La instantánea de esa mujer haciendo el ridículo en la portada del periódico. Etérea, incierta, una comicidad triste sobrevuela toda la escena. Un algo vago que fuerza la sonrisa amarga en el observador sensible. Arduo definirlo. Y es que va mucho más allá del pretendido erotismo impostado de la pose. E igual trasciende la fallida sensualidad del gesto, la tosca, desnuda obviedad de la intención. Cuánta vergüenza ajena, la que cabría en cada pliegue de esa mirada compasible que se pretende insinuante.

No, tampoco se trata de la crueldad desalmada de la cámara. Aunque también. Al cabo, lo que en verdad fuerce a reír y llorar a un tiempo, quizá sea la audaz desmesura del propósito. Ese enternecedor abismo entre medios y fines. Lo quijotesco de la acometida, en el fondo, contra una injusticia metafísica. La inútil rebeldía del quiero tratando de echarle un pulso al no puedo. Tan inesperada. De ahí la risa. Torrencial. Unánime. Exactamente, la misma que provocaría cualquier Belén Esteban subrayando una nota a pie de página en La crítica de la razón pura desde la atalaya del Diez Minutos, o, que sé yo, Marujita Díaz refutando la tercera ley de la termodinámica ante el distinguido público de La Noria. Universal. Igual. Incontenible.

Nada impresiona menos que una conducta meticulosamente diseñada para impresionar. Muy al contrario, sólo el gesto espontáneo que no busca producir impresión, consigue impresionar. Esa aparente paradoja encierra el gran secreto. Apréndalo, Santamaría. ¿Por qué cree acaso que los súbditos de la Antigüedad clásica se mostraban tan predispuestos a admitir el carácter divino de sus gobernantes? No vaya a pensar que era por el pan y el circo; ya sabe, el fumbol, las raciones de porno blando en Telecinco y el Plan E. Qué va. Simplemente, a los Césares les traía sin cuidado la impronta que pudieran marcar en lo que antes se llamaba populacho y ahora, público objetivo o target.

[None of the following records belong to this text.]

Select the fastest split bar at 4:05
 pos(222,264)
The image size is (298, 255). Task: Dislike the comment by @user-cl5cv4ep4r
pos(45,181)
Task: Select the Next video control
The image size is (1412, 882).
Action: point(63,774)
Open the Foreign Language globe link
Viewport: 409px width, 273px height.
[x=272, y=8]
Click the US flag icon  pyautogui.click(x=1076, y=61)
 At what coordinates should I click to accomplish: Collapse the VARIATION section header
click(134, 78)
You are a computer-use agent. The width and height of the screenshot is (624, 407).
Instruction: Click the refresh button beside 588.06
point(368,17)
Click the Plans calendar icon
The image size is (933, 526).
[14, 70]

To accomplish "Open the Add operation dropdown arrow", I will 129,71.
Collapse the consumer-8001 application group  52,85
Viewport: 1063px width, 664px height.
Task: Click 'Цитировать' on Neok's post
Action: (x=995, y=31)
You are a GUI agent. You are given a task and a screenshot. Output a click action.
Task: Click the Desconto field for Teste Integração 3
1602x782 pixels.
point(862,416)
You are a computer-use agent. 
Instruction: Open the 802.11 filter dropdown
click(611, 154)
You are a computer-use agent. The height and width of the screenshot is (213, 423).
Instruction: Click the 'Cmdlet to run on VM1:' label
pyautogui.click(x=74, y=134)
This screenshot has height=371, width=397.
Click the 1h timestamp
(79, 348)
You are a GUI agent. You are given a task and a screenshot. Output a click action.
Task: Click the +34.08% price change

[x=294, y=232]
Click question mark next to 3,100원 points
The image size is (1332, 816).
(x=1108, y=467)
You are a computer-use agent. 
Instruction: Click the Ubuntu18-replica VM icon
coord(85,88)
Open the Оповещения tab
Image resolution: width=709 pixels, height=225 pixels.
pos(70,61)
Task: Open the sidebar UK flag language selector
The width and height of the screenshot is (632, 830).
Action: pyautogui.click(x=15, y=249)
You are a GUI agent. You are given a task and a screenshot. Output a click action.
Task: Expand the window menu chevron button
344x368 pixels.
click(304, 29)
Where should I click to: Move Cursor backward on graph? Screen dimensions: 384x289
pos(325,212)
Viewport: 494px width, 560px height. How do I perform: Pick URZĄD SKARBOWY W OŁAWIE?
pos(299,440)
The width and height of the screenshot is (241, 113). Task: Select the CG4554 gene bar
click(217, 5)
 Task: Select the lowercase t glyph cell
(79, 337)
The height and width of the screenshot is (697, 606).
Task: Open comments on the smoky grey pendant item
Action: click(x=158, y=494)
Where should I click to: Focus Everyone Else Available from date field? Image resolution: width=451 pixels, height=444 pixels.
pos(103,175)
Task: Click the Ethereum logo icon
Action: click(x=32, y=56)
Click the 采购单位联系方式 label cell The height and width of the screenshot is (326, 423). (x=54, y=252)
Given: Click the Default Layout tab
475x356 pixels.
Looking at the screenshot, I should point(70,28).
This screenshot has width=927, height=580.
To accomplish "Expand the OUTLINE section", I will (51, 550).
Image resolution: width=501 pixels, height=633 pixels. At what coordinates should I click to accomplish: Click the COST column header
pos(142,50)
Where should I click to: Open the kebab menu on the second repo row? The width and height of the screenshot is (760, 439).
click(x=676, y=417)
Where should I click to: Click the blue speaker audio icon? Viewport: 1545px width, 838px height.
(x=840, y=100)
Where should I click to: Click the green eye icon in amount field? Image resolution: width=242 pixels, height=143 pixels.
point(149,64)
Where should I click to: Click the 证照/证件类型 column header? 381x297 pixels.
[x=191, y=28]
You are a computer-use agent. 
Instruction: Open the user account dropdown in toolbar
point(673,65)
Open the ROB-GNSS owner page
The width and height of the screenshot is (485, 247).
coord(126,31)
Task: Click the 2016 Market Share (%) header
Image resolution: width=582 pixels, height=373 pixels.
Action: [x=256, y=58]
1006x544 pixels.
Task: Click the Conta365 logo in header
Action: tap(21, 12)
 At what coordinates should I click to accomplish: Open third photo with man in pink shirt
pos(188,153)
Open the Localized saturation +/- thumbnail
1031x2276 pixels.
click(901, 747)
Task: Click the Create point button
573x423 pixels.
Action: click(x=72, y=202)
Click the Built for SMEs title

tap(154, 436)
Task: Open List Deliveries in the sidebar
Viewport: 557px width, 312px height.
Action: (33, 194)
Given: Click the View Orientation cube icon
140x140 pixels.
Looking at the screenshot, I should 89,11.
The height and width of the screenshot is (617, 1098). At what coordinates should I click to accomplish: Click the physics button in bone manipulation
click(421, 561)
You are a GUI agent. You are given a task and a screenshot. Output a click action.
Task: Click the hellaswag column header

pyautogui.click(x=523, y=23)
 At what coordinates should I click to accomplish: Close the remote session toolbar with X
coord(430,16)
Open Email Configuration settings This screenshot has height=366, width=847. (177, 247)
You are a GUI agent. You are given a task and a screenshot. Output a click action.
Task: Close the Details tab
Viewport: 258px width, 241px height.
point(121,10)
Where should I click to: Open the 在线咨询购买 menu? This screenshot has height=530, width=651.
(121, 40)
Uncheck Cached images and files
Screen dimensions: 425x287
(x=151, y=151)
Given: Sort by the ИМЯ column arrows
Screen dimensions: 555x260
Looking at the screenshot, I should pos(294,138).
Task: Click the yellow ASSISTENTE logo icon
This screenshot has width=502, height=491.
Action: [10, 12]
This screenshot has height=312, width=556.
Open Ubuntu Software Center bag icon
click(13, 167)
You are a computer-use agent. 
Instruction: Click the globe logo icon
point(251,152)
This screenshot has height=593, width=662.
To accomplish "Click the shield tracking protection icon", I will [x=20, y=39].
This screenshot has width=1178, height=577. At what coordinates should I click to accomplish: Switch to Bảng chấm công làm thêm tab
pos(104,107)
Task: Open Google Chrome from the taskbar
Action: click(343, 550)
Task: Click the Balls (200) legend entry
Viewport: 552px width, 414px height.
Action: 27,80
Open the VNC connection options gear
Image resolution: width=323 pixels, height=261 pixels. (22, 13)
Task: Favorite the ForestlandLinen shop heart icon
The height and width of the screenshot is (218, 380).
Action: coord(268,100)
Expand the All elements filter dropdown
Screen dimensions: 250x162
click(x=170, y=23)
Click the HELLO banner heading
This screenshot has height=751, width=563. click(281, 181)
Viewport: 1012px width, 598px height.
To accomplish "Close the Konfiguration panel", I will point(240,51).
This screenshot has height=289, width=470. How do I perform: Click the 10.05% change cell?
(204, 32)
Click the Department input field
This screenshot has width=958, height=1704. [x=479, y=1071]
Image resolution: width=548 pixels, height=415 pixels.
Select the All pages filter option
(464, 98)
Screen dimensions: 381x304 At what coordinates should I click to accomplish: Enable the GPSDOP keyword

Y eso, créame, lo demás lo captan. Captan cuando una expresión resulta auténtica porque se despreocupa de la opinión ajena y consecuente, no mide el efecto que ha de provocar en ella. ¿Comprende? ¿Entiende ahora por qué usted, iluminada por complacientes focos, envuelta en exquisitas gasas y tunneada por avezados artesanos del Photoshop apenas suscita algo más que cristiana compasión, mientras que, por ejemplo, María San Gil seguiría siendo admirada a su paso aunque sólo se adornara con los jirones de un viejo saco de yute? 

¿Sí? ¿Lo pilla? Pues, da igual: ya es demasiado tarde.